------ DATA FOR THIS TASK ------
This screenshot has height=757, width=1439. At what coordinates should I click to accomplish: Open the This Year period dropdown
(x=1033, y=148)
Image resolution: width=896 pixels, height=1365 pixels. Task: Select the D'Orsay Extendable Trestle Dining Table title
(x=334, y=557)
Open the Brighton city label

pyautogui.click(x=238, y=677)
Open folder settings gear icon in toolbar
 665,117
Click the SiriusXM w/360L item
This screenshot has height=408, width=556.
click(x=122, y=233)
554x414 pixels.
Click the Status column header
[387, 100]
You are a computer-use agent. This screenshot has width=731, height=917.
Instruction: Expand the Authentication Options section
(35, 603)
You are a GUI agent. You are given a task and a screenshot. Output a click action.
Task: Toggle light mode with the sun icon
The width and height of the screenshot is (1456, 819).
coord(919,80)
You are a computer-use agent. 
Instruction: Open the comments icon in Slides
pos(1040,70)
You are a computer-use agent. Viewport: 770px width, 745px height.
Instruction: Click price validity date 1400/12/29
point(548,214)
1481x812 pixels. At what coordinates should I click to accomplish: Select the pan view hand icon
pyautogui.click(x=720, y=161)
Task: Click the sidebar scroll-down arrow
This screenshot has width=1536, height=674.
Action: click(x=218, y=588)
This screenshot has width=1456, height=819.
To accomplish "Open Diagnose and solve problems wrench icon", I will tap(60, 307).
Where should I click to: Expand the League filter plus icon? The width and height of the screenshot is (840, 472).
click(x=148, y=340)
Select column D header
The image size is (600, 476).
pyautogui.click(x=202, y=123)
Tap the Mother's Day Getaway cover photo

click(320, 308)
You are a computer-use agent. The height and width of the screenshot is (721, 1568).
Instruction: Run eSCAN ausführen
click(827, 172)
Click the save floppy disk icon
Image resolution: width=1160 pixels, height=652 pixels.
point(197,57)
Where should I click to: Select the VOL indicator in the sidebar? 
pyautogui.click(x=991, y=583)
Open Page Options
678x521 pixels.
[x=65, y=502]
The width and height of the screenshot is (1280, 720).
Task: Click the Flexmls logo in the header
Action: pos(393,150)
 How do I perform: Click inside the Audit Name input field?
------
● WORK TO DO
Please rewrite every line from the start of the items through the line holding "coord(919,80)", inclusive, increasing each answer coordinate by 70 and leaving everything else unchanged.

● EXERCISE ANSWER
This screenshot has height=757, width=1439. At what coordinates should I click to accomplish: Open the This Year period dropdown
(x=1103, y=218)
Image resolution: width=896 pixels, height=1365 pixels. Task: Select the D'Orsay Extendable Trestle Dining Table title
(x=404, y=627)
Open the Brighton city label

pyautogui.click(x=308, y=747)
Open folder settings gear icon in toolbar
 735,187
Click the SiriusXM w/360L item
This screenshot has height=408, width=556.
click(x=192, y=303)
554x414 pixels.
Click the Status column header
[457, 170]
You are a computer-use agent. This screenshot has width=731, height=917.
Instruction: Expand the Authentication Options section
(105, 673)
You are a GUI agent. You are given a task and a screenshot. Output a click action.
Task: Toggle light mode with the sun icon
The width and height of the screenshot is (1456, 819).
coord(989,150)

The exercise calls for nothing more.